After a drawn-out legal battle, the company behind the Ruataniwha dam is conceding water is unlikely to flow from the irrigation scheme until a year later than previously planned.
The Hawke's Bay Regional Investment Company, investment arm of Hawke's Bay Regional Council, has been aiming to begin construction on the massive water storage project by the end of this year.
The $275 million scheme involves damming the Makaroro River in Central Hawke's Bay to create a 7km-long reservoir which would eventually provide up to almost 100 billion litres of water a year to farmers in the district.
HBRIC has previously said starting work on the project late this year would mean it would be able to deliver water from the scheme for the 2018/19 summer irrigation season.
But in a submission filed yesterday with the board of inquiry responsible for issuing resource consents for the Ruataniwha water storage scheme, HBRIC's lawyers indicated the company was now expecting completion to be delayed by a year.
"It is now likely that the RWSS will not be operational and supplying water before the summer of 2019/2020," the submission said.
The submission was filed after the board of inquiry called for responses to a draft decision it released last month as it works to finalise conditions tied to the dam consents and a related change to the regional resource management plan for the Tukituki catchment, known as Plan Change 6.

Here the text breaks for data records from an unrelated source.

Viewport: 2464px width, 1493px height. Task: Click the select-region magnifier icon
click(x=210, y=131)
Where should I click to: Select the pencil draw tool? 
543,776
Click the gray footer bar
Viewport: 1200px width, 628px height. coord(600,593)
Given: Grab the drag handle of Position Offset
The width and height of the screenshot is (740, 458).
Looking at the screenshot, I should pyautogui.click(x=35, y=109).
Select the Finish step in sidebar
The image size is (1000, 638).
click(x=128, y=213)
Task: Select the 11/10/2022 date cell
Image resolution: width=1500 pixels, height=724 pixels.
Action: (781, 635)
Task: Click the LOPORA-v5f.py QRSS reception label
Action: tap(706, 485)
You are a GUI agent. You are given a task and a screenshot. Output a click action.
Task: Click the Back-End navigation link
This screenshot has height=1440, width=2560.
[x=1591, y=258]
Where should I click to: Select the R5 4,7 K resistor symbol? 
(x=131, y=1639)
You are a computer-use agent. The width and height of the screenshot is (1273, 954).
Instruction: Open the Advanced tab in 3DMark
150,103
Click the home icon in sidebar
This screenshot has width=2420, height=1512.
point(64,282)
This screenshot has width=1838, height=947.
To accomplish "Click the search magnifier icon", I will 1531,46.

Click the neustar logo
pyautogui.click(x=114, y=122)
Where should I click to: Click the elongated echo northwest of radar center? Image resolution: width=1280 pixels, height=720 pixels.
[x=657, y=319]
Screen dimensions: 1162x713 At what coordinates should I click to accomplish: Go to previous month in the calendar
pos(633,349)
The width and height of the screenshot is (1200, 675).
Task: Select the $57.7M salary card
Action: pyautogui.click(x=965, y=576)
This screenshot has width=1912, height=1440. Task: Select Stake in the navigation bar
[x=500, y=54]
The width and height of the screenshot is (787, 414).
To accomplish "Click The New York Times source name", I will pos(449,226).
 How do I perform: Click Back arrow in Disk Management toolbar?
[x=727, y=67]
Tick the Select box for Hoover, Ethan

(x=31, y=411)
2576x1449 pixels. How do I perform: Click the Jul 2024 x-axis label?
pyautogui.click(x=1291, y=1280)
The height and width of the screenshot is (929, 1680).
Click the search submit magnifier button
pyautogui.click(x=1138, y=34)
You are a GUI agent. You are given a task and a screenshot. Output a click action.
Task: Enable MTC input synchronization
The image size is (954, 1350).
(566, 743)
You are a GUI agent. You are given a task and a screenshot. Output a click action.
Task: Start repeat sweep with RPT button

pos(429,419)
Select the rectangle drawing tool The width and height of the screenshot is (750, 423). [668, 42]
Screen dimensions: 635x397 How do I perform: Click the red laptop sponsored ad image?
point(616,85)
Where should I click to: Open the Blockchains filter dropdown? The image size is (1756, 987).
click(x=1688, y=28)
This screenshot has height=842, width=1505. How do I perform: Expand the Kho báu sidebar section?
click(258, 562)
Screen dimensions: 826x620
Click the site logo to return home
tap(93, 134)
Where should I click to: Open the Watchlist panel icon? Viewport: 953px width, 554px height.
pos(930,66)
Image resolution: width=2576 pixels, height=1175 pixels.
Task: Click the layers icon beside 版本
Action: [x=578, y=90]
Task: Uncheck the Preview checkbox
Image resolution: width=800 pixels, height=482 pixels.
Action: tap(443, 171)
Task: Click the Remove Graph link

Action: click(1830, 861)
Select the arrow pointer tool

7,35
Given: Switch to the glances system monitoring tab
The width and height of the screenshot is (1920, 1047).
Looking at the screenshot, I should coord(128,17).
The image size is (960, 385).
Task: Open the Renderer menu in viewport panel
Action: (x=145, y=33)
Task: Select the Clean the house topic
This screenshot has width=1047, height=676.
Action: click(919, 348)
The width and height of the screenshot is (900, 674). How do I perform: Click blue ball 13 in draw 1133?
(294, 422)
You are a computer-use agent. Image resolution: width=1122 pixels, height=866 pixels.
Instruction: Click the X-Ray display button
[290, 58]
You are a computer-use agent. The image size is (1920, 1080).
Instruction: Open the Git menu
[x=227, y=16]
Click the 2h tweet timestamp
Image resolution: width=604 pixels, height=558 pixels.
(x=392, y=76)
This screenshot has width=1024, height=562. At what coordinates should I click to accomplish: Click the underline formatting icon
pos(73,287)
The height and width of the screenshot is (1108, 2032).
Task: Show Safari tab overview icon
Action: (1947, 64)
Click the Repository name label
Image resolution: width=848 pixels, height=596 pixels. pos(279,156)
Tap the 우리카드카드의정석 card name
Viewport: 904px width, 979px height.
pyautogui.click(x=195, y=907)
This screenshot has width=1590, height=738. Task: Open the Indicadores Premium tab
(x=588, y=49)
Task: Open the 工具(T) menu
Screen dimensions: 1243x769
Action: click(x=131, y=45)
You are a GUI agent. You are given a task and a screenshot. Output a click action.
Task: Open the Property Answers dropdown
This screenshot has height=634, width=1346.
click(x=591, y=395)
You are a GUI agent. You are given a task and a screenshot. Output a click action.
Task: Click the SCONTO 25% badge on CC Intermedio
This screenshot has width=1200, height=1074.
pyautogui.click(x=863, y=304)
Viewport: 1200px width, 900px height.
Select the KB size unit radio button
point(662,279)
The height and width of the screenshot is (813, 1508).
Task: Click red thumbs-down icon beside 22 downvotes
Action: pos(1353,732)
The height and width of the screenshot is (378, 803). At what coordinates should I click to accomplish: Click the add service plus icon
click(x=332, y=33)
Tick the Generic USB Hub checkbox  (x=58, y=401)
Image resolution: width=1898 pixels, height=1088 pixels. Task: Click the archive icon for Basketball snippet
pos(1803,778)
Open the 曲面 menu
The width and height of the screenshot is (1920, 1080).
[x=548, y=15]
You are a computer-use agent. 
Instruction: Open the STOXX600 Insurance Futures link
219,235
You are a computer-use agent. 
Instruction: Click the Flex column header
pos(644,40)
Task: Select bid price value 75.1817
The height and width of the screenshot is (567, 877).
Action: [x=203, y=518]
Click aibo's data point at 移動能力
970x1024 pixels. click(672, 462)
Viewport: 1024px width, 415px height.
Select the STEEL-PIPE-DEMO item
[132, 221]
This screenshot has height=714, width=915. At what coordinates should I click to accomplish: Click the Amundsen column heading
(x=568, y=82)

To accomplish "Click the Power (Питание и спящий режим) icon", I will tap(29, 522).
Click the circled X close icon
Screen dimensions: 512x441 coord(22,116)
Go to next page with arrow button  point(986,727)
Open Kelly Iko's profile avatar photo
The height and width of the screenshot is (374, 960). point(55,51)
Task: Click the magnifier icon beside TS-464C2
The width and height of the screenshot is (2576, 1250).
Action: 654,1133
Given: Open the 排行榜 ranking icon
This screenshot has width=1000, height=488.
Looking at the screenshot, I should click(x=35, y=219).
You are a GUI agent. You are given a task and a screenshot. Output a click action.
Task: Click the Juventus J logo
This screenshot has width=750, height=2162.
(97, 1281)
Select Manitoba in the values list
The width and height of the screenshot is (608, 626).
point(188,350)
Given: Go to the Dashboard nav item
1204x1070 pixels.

In its submission, Hawke's Bay Regional Council said it supported the board's draft decision.
Environmental groups Fish & Game, Forest & Bird and the Environmental Defence Society - who challenged aspects of the board of inquiry's earlier decision through the High Court - filed submissions which included requests for the plan change to include more detail around the water quality monitoring the regional council will be required to undertake after the plan change takes effect.
Ngati Kahungunu said in its submission a recent Environment Court decision, following the tribe's challenge to elements of an earlier HBRC plan change, was relevant to the water quality issues being considered in Plan Change 6.
Yesterday was the deadline for submissions on the draft decision.
The board of inquiry has said it will consider the comments it has received and then make its decision and prepare a final report.
It has not indicated when that final decision - confirming the conditions of the dam consent and the new environmental regime for the Tukituki catchment - is likely to be released.
The regional council has conditionally agreed to invest up to $80 million in the water storage scheme, with HBRIC seeking the rest of the funding from other investors and central government.